3. Der unabhängige Verwaltungssenat hat erwogen:

§ 1 Abs.2 VStG normiert, daß im Fall einer Änderung der Rechtslage zwischen Tat und Straferkenntnis erster Instanz in Ansehung eines zu beiden Zeitpunkten strafbaren Verhaltens, das für den Täter günstigere Recht anzuwenden ist.

Die gegenständliche Verwaltungsübertretung wurde am 20.10.1994 begangen. Zu diesem Zeitpunkt war § 4 Abs.4 KDV vor der Fassung der 40. KDV-Novelle anzuwenden. Nach dieser Bestimmung mußte die Tiefe der für die Ableitung des Wassers von der Lauffläche des Reifens erforderlichen Vertiefungen des Laufstreifens (Profiltiefe) auf der ganzen Lauffläche bei Kraftfahrzeugen mit einer Bauartgeschwindigkeit von mehr als 25 km/h mindestens 1,6 mm betragen.

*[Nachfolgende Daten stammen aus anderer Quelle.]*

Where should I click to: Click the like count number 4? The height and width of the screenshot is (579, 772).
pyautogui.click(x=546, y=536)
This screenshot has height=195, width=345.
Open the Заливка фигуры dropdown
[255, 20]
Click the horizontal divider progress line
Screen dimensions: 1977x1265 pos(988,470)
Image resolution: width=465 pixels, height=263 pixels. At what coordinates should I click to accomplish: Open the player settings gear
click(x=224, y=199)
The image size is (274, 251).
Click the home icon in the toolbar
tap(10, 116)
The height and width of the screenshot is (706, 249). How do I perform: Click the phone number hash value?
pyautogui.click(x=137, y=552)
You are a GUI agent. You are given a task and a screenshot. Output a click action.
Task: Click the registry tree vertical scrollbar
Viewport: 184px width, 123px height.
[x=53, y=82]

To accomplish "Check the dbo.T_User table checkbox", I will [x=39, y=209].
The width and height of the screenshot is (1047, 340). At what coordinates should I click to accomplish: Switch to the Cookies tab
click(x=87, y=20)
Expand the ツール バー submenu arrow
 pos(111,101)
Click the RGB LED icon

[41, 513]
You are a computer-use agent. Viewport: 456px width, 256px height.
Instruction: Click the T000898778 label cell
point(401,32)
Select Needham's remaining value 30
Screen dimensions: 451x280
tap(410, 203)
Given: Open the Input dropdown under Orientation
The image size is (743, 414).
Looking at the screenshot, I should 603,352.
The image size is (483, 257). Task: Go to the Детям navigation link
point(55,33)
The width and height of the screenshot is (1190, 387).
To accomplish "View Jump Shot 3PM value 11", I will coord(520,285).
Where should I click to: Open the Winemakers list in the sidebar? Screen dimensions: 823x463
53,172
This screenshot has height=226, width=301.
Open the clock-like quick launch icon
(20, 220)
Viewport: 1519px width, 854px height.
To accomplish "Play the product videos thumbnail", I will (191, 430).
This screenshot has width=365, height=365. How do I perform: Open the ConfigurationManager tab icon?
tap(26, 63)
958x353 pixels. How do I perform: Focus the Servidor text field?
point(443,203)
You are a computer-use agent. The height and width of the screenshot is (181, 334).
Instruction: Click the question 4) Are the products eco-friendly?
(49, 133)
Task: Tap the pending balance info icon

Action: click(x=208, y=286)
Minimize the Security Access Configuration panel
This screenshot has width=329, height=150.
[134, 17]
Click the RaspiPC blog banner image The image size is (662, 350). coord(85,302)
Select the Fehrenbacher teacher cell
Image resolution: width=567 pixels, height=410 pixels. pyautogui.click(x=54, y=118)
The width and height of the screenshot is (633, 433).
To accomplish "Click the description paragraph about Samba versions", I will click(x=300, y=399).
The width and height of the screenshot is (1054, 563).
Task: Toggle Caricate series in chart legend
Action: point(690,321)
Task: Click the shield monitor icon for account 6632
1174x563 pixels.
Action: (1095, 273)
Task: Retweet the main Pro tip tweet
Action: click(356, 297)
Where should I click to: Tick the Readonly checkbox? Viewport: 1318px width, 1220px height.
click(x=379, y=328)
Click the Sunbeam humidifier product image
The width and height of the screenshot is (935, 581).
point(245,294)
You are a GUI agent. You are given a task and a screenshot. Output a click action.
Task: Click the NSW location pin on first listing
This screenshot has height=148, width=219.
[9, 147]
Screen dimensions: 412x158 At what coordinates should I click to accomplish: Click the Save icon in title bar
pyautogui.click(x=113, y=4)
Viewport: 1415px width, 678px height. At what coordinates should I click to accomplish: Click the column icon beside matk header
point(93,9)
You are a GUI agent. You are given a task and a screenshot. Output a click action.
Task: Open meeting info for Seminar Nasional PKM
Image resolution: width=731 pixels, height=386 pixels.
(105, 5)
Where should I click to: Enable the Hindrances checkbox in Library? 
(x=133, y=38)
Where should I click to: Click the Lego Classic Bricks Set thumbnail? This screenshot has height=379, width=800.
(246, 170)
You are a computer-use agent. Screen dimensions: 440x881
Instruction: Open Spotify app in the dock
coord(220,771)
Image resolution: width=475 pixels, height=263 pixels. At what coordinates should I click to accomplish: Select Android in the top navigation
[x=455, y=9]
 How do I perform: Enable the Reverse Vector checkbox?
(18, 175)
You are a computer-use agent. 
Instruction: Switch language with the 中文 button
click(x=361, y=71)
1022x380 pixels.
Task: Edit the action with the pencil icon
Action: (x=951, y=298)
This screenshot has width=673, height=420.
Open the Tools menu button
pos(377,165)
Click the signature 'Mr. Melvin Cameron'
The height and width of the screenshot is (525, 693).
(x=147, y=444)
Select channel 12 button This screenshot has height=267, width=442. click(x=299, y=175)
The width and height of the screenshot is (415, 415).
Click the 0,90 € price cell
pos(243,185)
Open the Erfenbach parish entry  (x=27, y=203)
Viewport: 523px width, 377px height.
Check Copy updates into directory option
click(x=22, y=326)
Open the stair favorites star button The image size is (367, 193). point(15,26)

Am 25.3.1995 ist die 40. KDV-Novelle in Kraft getreten. Nach § 4 Abs.4 KDV 1967 in der Fassung dieser Novelle muß die Tiefe der für die Ableitung des Wassers von der Lauffläche des Reifens erforderlichen Vertiefungen des Laufstreifens (Profiltiefe) im mittleren Bereich der Lauffläche, der etwa drei Viertel der Laufflächenbreite einnimmt, ua bei Kraftfahrzeugen mit einer Bauartgeschwindigkeit von mehr als 25 km/h mindestens 1,6 mm betragen.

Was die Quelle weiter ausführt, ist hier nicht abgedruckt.